Premium
Supervised machine learning outperforms taxonomy‐based environmental DNA metabarcoding applied to biomonitoring
Author(s) -
Cordier Tristan,
Forster Dominik,
Dufresne Yoann,
Martins Catarina I. M.,
Stoeck Thorsten,
Pawlowski Jan
Publication year - 2018
Publication title -
molecular ecology resources
Language(s) - English
Resource type - Journals
SCImago Journal Rank - 2.96
H-Index - 136
eISSN - 1755-0998
pISSN - 1755-098X
DOI - 10.1111/1755-0998.12926
Subject(s) - biology , environmental dna , taxonomic rank , bioindicator , biological classification , biodiversity , taxonomy (biology) , amplicon , taxon , computational biology , dna barcoding , machine learning , ecology , evolutionary biology , computer science , genetics , polymerase chain reaction , gene
Biodiversity monitoring is the standard for environmental impact assessment of anthropogenic activities. Several recent studies showed that high‐throughput amplicon sequencing of environmental DNA ( eDNA metabarcoding) could overcome many limitations of the traditional morphotaxonomy‐based bioassessment.
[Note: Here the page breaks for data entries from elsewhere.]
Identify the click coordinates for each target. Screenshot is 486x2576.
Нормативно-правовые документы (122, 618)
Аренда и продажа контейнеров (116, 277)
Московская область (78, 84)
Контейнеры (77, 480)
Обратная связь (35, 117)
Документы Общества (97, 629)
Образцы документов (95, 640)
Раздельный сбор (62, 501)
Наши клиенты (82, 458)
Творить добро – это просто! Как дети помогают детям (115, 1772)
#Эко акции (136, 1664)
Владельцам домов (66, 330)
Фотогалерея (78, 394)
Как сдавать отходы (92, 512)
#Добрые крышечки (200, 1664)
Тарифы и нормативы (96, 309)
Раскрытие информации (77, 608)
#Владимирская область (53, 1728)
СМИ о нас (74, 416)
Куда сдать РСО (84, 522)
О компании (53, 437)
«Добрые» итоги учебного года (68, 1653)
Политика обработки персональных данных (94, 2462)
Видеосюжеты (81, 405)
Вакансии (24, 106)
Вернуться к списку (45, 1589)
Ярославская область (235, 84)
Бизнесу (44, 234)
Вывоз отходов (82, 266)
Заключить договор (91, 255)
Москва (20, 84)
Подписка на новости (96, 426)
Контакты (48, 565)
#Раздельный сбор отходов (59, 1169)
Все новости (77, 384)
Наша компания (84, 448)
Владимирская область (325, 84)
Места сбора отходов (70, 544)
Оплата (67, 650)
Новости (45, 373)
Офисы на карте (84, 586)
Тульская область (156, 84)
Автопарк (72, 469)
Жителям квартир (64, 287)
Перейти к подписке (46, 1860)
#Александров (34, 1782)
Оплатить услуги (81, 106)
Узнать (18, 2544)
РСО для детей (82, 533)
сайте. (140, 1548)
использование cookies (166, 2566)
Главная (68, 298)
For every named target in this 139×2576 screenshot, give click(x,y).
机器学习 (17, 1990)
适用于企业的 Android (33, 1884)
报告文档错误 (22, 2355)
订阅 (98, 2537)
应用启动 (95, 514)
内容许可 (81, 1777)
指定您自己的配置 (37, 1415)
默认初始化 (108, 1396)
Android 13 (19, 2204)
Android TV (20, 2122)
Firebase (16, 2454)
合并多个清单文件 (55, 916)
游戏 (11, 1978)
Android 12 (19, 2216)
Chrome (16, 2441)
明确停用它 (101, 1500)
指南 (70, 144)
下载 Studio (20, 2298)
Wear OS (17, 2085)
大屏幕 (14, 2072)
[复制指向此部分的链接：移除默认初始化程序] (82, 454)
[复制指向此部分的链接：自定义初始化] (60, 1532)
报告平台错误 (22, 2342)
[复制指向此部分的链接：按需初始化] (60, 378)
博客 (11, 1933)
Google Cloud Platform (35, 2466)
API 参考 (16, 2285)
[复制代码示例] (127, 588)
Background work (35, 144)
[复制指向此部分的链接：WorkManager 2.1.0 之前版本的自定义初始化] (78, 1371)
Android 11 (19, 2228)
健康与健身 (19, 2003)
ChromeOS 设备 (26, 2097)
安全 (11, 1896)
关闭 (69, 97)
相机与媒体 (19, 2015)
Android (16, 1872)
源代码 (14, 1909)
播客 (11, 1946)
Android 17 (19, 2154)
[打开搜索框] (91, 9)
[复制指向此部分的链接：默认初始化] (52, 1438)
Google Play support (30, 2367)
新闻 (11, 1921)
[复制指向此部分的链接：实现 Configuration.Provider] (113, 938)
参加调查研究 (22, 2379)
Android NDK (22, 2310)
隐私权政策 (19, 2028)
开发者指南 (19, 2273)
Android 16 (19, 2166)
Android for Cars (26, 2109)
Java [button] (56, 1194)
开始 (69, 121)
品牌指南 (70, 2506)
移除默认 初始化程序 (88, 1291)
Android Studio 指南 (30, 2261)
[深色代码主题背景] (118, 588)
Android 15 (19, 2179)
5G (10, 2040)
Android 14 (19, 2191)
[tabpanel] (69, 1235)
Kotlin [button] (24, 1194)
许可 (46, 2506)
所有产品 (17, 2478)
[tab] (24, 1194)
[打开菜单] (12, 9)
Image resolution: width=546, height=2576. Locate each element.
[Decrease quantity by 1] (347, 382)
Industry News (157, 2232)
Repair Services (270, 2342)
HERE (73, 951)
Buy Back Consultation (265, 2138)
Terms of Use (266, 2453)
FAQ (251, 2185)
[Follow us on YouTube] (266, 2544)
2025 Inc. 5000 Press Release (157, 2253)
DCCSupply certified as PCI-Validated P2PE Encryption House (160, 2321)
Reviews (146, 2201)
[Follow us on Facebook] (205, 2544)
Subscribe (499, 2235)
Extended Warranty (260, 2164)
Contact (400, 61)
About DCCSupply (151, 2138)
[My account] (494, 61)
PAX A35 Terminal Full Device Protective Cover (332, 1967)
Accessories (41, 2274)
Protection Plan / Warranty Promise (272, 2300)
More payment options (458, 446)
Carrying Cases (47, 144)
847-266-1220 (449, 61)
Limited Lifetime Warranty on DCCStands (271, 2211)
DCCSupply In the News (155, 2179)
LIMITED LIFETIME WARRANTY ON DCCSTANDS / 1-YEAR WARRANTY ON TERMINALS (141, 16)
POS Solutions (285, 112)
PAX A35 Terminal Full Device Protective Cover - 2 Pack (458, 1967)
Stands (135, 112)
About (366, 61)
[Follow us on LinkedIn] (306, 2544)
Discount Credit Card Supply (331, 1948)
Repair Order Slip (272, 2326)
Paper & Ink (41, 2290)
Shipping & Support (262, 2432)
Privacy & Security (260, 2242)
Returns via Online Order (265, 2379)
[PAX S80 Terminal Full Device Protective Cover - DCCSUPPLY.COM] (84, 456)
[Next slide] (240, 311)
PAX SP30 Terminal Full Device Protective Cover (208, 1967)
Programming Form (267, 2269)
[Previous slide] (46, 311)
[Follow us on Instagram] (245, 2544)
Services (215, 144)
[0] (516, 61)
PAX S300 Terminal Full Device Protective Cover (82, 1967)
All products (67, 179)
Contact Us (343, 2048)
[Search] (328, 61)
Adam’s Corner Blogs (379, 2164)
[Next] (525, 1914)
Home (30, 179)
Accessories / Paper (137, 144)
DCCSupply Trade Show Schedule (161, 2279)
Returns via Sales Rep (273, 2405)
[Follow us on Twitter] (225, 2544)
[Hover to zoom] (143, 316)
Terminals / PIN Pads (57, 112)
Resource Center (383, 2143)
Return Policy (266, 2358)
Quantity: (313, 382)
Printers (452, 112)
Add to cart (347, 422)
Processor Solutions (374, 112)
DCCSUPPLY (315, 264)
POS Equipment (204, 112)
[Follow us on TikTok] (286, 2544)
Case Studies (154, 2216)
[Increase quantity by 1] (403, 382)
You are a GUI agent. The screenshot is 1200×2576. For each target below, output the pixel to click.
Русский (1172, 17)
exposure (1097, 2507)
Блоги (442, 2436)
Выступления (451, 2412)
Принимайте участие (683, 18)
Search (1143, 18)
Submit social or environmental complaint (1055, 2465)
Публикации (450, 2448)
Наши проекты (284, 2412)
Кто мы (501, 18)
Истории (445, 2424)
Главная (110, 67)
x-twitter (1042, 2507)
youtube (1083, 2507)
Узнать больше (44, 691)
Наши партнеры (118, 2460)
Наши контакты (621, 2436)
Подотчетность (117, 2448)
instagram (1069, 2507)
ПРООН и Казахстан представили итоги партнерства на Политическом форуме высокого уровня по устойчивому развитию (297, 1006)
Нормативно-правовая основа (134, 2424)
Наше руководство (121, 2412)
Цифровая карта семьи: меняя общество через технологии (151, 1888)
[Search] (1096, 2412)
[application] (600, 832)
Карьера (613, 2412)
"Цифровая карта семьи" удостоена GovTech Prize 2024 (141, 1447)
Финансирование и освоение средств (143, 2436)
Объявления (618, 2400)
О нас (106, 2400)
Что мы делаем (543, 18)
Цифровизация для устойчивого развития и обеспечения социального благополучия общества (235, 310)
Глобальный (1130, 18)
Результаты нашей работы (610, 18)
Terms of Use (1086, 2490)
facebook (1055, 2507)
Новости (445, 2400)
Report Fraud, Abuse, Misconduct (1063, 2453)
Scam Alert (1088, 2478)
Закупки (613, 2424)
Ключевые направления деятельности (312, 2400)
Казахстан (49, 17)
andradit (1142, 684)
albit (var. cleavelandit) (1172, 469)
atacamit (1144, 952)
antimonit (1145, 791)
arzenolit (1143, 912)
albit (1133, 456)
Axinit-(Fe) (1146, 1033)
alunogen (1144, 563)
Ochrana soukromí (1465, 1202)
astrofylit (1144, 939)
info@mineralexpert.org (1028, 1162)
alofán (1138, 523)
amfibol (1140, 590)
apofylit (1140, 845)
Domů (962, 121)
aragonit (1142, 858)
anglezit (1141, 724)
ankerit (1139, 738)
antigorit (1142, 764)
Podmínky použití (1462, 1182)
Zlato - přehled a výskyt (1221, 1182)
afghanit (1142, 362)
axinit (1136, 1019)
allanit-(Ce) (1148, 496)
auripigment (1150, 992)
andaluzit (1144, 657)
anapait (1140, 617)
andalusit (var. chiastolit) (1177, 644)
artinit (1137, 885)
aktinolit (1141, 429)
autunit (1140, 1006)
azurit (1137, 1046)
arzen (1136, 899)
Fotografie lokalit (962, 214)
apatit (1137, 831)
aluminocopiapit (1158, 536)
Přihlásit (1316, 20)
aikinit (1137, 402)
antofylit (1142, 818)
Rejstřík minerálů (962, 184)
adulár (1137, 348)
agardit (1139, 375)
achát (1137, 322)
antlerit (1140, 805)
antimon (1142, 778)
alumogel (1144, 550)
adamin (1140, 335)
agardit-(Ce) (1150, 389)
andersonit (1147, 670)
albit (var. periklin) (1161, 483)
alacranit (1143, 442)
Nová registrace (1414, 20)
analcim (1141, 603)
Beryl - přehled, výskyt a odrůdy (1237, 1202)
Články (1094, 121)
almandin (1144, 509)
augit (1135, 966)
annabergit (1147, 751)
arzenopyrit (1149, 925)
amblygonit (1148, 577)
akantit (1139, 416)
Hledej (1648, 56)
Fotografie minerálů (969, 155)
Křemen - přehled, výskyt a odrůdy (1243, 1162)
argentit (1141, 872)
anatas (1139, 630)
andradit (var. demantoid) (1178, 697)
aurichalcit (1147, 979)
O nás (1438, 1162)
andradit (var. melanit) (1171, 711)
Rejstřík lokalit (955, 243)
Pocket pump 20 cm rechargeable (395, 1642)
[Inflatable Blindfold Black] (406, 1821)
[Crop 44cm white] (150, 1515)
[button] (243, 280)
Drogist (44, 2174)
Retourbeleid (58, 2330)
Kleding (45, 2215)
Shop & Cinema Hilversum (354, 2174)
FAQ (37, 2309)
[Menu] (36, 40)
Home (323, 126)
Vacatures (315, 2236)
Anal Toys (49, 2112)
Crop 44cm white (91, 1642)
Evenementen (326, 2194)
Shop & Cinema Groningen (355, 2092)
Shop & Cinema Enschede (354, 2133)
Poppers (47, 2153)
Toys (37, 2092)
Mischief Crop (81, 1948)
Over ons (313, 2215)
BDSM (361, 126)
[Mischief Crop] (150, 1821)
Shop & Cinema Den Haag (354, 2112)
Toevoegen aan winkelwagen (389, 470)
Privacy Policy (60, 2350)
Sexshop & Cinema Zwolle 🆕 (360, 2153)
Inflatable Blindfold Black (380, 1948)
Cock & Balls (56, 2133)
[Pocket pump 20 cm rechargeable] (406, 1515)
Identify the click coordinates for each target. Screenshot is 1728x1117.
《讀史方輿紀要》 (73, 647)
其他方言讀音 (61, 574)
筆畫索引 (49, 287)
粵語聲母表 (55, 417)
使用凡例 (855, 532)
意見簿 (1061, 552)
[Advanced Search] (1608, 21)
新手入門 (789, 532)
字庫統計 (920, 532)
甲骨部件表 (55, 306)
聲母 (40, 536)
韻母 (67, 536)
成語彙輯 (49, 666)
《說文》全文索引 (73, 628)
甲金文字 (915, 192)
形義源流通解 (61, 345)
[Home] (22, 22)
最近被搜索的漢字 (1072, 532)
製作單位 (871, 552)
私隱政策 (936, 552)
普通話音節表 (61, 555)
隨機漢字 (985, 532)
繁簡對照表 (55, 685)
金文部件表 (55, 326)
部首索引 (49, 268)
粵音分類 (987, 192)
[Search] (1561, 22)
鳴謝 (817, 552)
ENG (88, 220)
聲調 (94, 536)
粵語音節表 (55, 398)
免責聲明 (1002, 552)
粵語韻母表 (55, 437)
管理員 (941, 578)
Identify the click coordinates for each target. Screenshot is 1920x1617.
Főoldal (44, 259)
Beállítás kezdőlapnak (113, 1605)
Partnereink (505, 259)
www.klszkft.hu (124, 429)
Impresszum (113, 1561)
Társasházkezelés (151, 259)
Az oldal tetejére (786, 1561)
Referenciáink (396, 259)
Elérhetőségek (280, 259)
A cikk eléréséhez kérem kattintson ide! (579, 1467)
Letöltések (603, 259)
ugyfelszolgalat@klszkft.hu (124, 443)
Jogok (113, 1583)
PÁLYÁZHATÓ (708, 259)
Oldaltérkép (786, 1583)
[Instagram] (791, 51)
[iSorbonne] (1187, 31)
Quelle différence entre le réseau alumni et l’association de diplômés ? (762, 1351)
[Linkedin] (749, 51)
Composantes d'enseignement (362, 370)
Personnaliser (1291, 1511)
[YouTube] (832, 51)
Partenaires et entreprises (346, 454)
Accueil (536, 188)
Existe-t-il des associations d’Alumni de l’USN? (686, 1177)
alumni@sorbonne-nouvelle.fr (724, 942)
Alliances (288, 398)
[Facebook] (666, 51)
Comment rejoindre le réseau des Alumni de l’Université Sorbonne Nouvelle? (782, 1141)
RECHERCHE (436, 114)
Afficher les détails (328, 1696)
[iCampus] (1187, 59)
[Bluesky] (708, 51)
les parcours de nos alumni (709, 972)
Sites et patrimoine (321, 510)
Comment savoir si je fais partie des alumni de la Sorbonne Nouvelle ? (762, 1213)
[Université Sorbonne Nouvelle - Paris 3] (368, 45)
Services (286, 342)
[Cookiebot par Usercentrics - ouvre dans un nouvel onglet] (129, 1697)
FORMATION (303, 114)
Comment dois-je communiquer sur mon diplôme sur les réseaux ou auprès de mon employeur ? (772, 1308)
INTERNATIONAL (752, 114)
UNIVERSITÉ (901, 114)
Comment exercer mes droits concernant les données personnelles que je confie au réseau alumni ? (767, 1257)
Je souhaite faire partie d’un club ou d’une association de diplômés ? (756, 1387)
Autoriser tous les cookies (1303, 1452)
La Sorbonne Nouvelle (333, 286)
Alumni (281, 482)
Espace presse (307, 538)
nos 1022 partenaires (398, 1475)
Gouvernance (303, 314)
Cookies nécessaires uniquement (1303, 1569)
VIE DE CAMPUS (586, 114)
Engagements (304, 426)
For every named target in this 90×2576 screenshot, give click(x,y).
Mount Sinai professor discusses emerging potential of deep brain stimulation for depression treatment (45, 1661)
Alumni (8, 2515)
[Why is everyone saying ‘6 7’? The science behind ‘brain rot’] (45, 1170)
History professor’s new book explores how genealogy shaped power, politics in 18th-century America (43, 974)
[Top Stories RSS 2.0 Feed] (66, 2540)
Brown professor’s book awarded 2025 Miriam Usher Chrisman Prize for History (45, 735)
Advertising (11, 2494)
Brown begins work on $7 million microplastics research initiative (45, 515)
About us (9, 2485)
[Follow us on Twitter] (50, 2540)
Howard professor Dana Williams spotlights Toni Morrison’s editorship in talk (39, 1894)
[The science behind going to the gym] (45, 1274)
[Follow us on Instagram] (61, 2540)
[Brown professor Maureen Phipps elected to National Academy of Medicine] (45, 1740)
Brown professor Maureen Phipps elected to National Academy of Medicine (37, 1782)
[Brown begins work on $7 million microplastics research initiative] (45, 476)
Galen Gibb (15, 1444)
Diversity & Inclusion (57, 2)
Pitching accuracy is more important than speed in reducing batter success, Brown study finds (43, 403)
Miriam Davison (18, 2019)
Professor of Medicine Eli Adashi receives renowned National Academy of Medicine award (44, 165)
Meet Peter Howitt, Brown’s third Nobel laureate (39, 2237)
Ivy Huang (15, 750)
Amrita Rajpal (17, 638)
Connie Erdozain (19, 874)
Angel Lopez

Recently, we demonstrated that supervised machine learning ( SML ) can be used to predict accurate biotic indices values from eDNA metabarcoding data, regardless of the taxonomic affiliation of the sequences. However, it is unknown to which extent the accuracy of such models depends on taxonomic resolution of molecular markers or how SML compares with metabarcoding approaches targeting well‐established bioindicator species. In this study, we address these issues by training predictive models upon five different ribosomal bacterial and eukaryotic markers and measuring their performance to assess the environmental impact of marine aquaculture on independent data sets. Our results show that all tested markers are yielding accurate predictive models and that they all outperform the assessment relying solely on taxonomically assigned sequences. Remarkably, we did not find any significant difference in the performance of the models built using universal eukaryotic or prokaryotic markers. Using any molecular marker with a taxonomic range broad enough to comprise different potential bioindicator taxa, SML approach can overcome the limits of taxonomy‐based eDNA bioassessment.